Я промолчала и закусила губу. Мне не было больно. Я испугалась.
— Я мертва, — прошептала я ему, — Я мертва, Том, я мертва. Я мертва.
— Не мертва, — сказал он, заглянув мне в глаза, — Ты живая. Просто у тебя шок. Это нормально.
— Нет, я мертва. Я не чувствую боль. Я не чувствую вину. Я мертва.
— Если бы ты была мертва, то мы бы сейчас не говорили. У тебя шок от того, что дорогой тебе человек в смертельной опасности.
— Дорогой?..
— Да. Можешь отнекиваться, сколько хочешь, но ты любила его. Потому и оттолкнула. Потому что не хотела, чтобы он страдал. Только любящий человек способен на такое.
— Я не любила его.
— Любила.
— Нет!!!
— То, что ты испытывала к Марку, было любовью, но ты этого не поняла. Потому что тебя не научили любви. Ты нежеланный ребенок, у тебя нет друзей. Я слишком скуп на проявление чувств, а Леа слишком занята своими болячками.
— Когда он меня спросил, люблю ли я его, я пыталась найти в себе это чувство. Но обнаружила лишь пустоту. Ты делаешь из меня этакую несчастную девицу, когда очевидно, что я пустышка. Это неправильно.
К нам подошел врач.
— Ну? — накинулись мы на него.
— К сожалению, нам не удалось спасти его.
— Что?! — Том надвинулся на врача, — Что значит «не удалось спасти»?!
— Травмы были слишком серьезными. Мы сожалеем.
— Вы должны были спасти его! Он не мог умереть! — казалось, я видела на лице Тома живые эмоции впервые, — Не мог, понимаете?!
Гул. Как у сломанного телевизора. Настойчиво раздирал мои уши мерзкий, противный гул.
— Мы ещё не закончили наш разговор… Мне так многое ему нужно сказать, — прошептал Том.
Голоса Тома и врача словно доносились до меня сквозь бурю. Хотя, скорее сквозь гул. Казалось, будто они разговаривали на каком-то незнакомом языке. Я перестала понимать происходящее вокруг. Что я здесь делаю? Стены кружили вокруг меня, потолок грозился раздавить меня. А белый цвет ослеплял меня.

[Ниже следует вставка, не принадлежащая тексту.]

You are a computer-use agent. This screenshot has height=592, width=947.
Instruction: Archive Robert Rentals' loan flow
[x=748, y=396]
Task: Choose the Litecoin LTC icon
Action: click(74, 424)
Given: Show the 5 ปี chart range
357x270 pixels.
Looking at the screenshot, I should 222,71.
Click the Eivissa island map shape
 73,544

Очнулась я уже на улице. Я лежала на скамейке, укрытая его халатом. Он сидел рядом и гладил мои волосы.
— Меня не было, нет, и не будет. Я — невидимое пятно, — сказала я не своим голосом. Именно не своим. Казалось, будто другой человек говорит.

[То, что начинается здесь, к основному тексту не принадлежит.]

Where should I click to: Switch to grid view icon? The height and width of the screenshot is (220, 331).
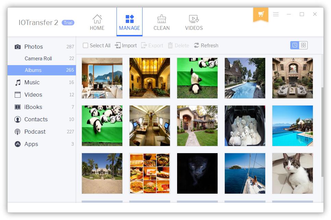(303, 45)
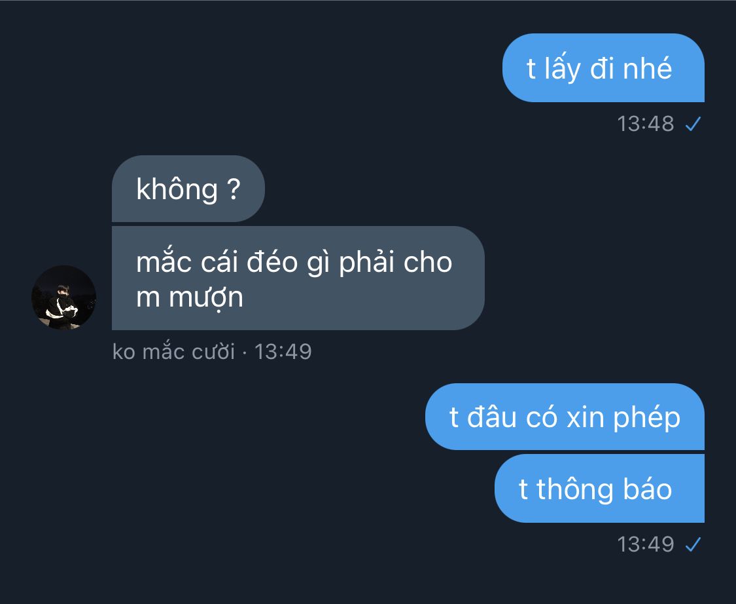Click the 13:49 timestamp beside the sender name

[283, 352]
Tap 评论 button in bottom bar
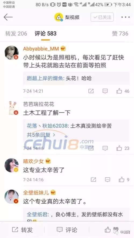134x238 pixels. [67, 230]

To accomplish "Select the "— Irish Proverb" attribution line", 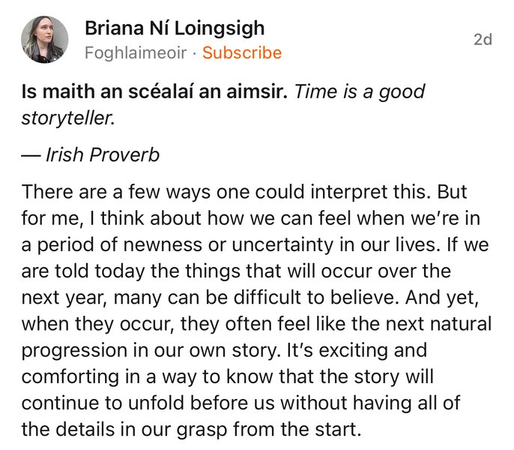I will coord(92,155).
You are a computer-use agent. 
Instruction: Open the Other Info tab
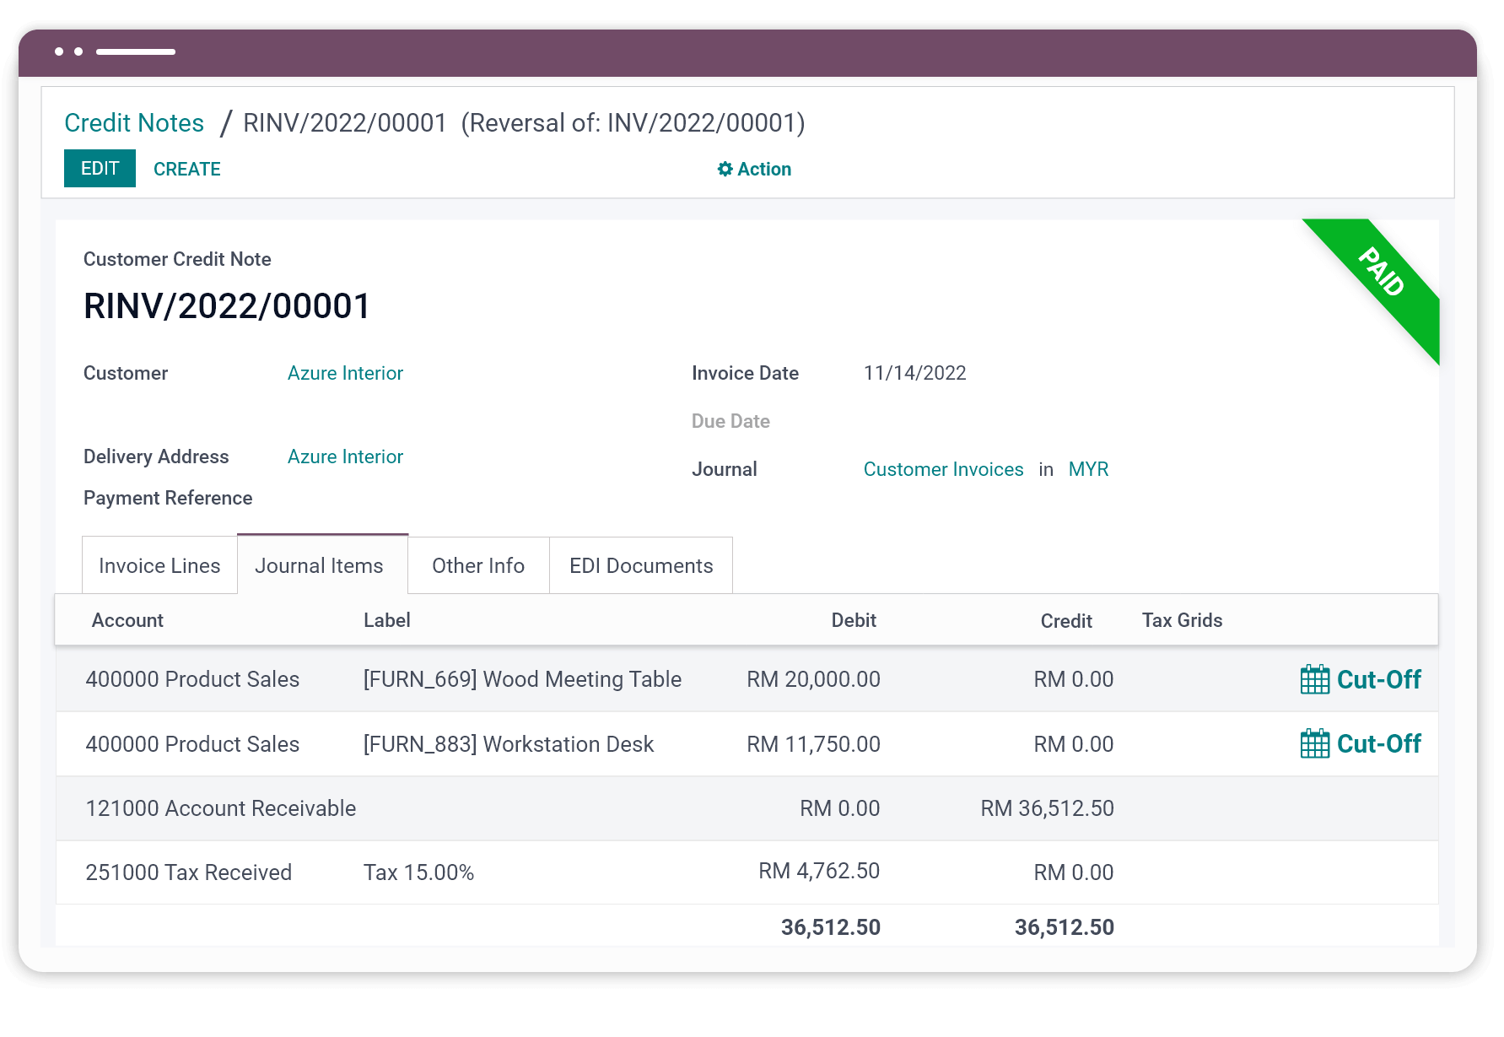[477, 565]
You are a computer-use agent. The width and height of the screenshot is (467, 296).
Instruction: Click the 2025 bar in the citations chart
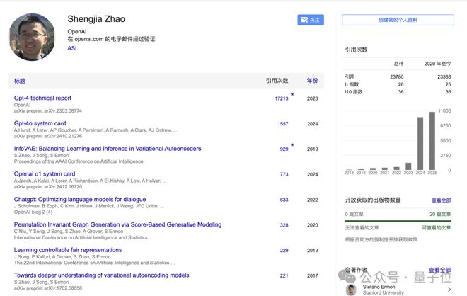click(432, 140)
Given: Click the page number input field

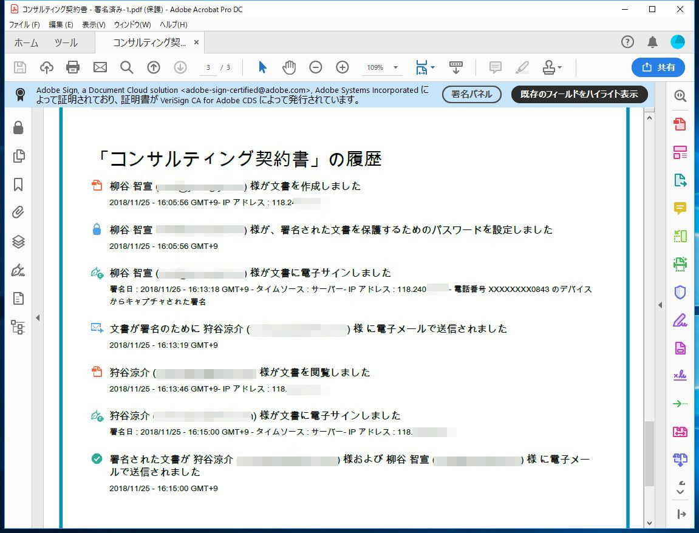Looking at the screenshot, I should pyautogui.click(x=208, y=67).
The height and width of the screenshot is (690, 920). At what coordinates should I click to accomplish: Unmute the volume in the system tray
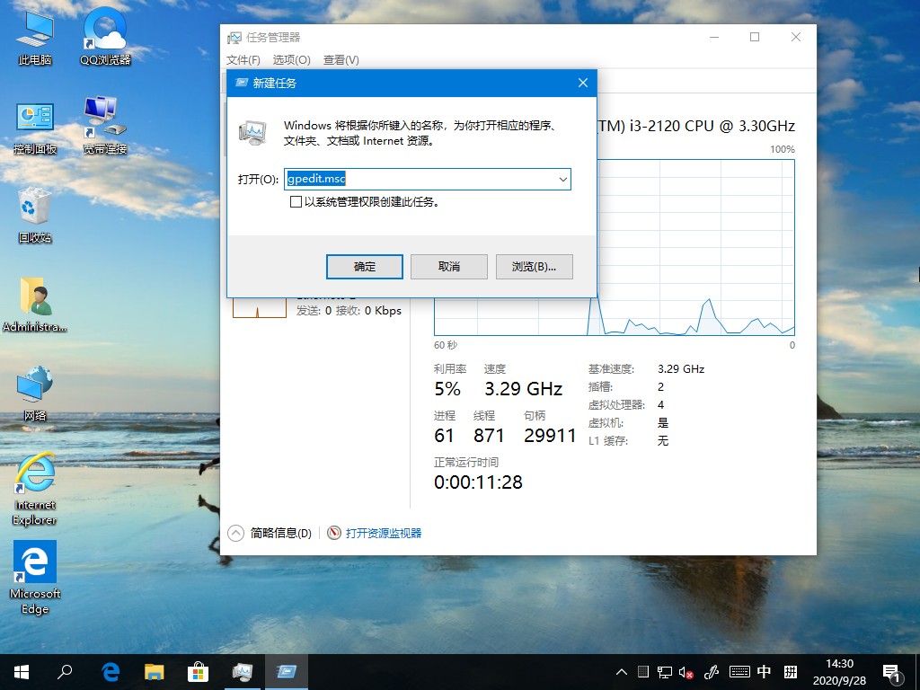click(x=685, y=671)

— Ты была, ты есть, и ты будешь. Я не позволю тебе сойти с ума.
— Да что ты можешь сделать? Я ведь уже мертва.
— Ты не мертва.
— Перестань твердить одно и то же. Я не хочу тебя видеть.
— Хорошо. Тебе нужно побыть одной, я понимаю.
Он встал и ушел. У меня снова загудело в ушах. На этот раз громко. Как будто сирена звучала, оповещающая о катастрофе. Я заткнула уши, но это не помогло.
— Ну че там? — услышала я издали доносящийся грубый голос.
— Она шокирована. Ей нужно побыть одной, — сказал Том. Я едва разобрала слова. Их машина была припаркована позади меня, недалеко. Нас разделял здоровенный драндулет, — Я хотел сегодня ей признаться, но не успел.
— Так че те мешает? Она ж типа сломлена, а тут ты весь такой утешитель. Она те на шею бросится, отвечаю.
— Она не из тех, кто так просто полюбит. Чтобы она начала мне доверять, мне понадобилось несколько лет. И то, не полностью. Да и не до этого ей. Они с Марком поссорились, а потом он погиб и многое осталось недосказанным. А тут я со своей любовью. Не кажется ли тебе подлым пользоваться чьим-то горем?
— Ты так промолчишь до конца своих дней.